China is likening its construction of islands and placement of surface-to-air missiles in the South China Sea to the U.S. military presence in Hawaii.
“The U.S. has recently made quite a lot of remarks about militarization. It is actually trying to confuse the public,” China’s foreign ministry spokeswoman Hua Chunying said at a news conference Monday.
“There is no difference between China’s deployment of necessary national defense facilities on its own territory and the defense installation by the U.S. in Hawaii,” Hua said.
The defiant comments came a day before China’s foreign minister, Wang Yi, is scheduled to visit U.S. Secretary of State John Kerry in the United States.
White House press secretary Josh Earnest shot back at a news conference that “there is no other country that has a claim on Hawaii. But yet when you consider the land features in the South China Sea, there are a variety of overlapping territorial claims that a variety of countries have made on those features.”
Earnest said the Chinese government might have a disagreement about the claims that are made by other countries.
“That’s all the more reason that we believe that all of the parties should resolve their differences of opinion about this matter in a way that doesn’t provoke a military confrontation,” he said. “That is why we have urged all parties who are claimants to these features — the United States is not among them — but we’ve encouraged all of the countries that do have claims to resolve them in a peaceful, legal manner and to avoid confrontation and to seek to avoid escalating the tensions in that area of the world.”
The United States maintains that China’s territorial claims to much of the South China Sea, including contested islands and reefs in the Paracels and Spratlys, are spurious.
Kerry recently criticized Beijing for increasing militarization after it was revealed China had deployed HQ-9 air defense missiles to Woody island in the Paracels.
CHINA, Vietnam, Malaysia, Taiwan, Brunei and the Philippines have competing claims in the South China Sea, but China’s land reclamation efforts to build artificial islands — not recognized as Chinese territory by the United States — had reached almost 3,000 acres by last summer.
Kerry said Feb. 17 that the standard that should be applied to all countries with South China Sea interests is no militarization.
“But there is evidence every day that there has been an increase of militarization of one kind or another” by China, Kerry said. “It’s of serious concern.”
The United States is worried that China’s land reclamation could have far-reaching U.S. security and economic consequences if China disrupts international law protecting freedom of navigation. More than $5.3 trillion in global sea-based trade passes annually through the South China Sea.

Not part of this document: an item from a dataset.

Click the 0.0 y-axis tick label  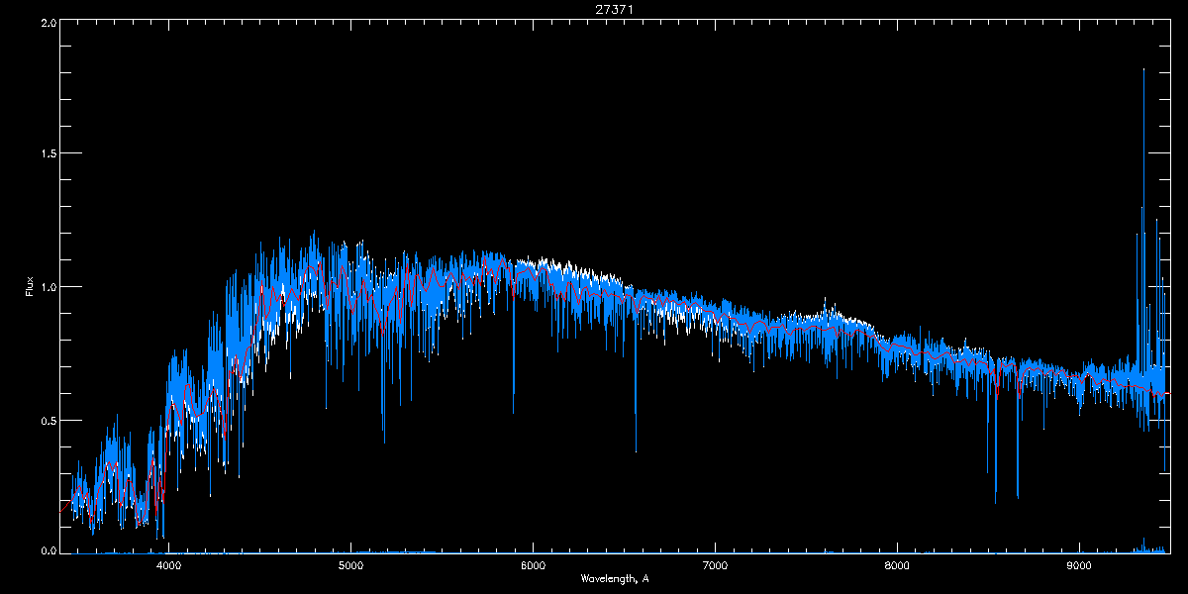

Mischief Reef in the Spratly islands, where China is building an airstrip and possible naval base, is less than 150 nautical miles from Palawan in the Philippines and about 600 miles from China’s southern Hainan island.
THE SO-CALLED “dashed line” maps China relies on to make claims to the region appear to have originated in 1935 from its Land and Water Maps Inspection Committee and again in 1947 from the nationalist government, according to the State Department.

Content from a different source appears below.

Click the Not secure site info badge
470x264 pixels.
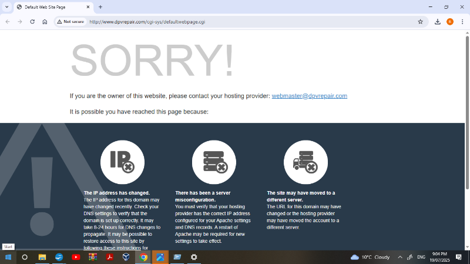tap(71, 22)
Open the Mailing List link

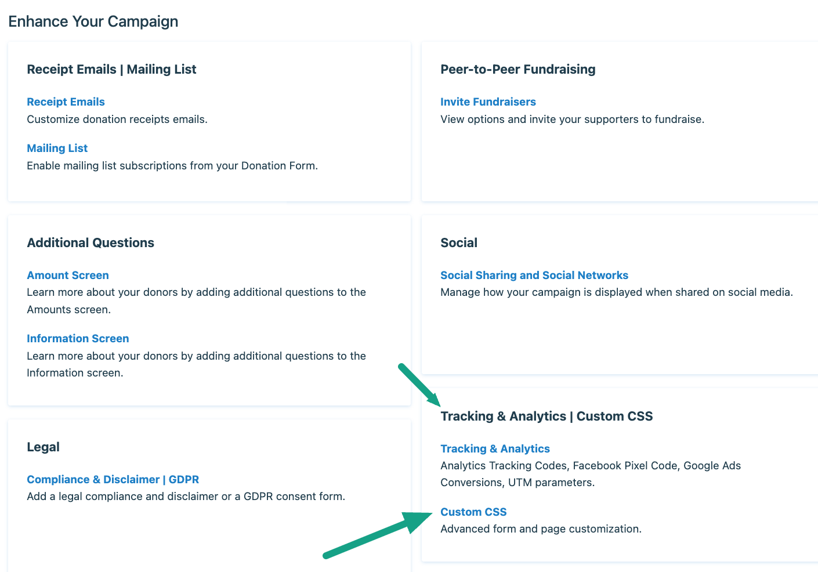pos(57,149)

“China has not clarified through legislation, proclamation, or other official statements the legal basis or nature of its claim associated with the dashed-line map,” the State Department said in late 2014.
The United States “is not a party concerned in the South China Sea dispute,” said Hua, China’s foreign ministry spokeswoman, adding that America should “stop sensationalizing” the issue.
The islands in the South China Sea have been part of China “since ancient times,” she said. China is entitled to safeguard its territorial sovereignty and maritime interests and rights.
China has created man-made islands “mainly for civilian purposes of providing better public services and goods for the international community,” she said. “China’s deployment of limited defense facilities on its own territory is its exercise of self-defense right to which a sovereign state is entitled under international law. It has nothing to do with militarization.”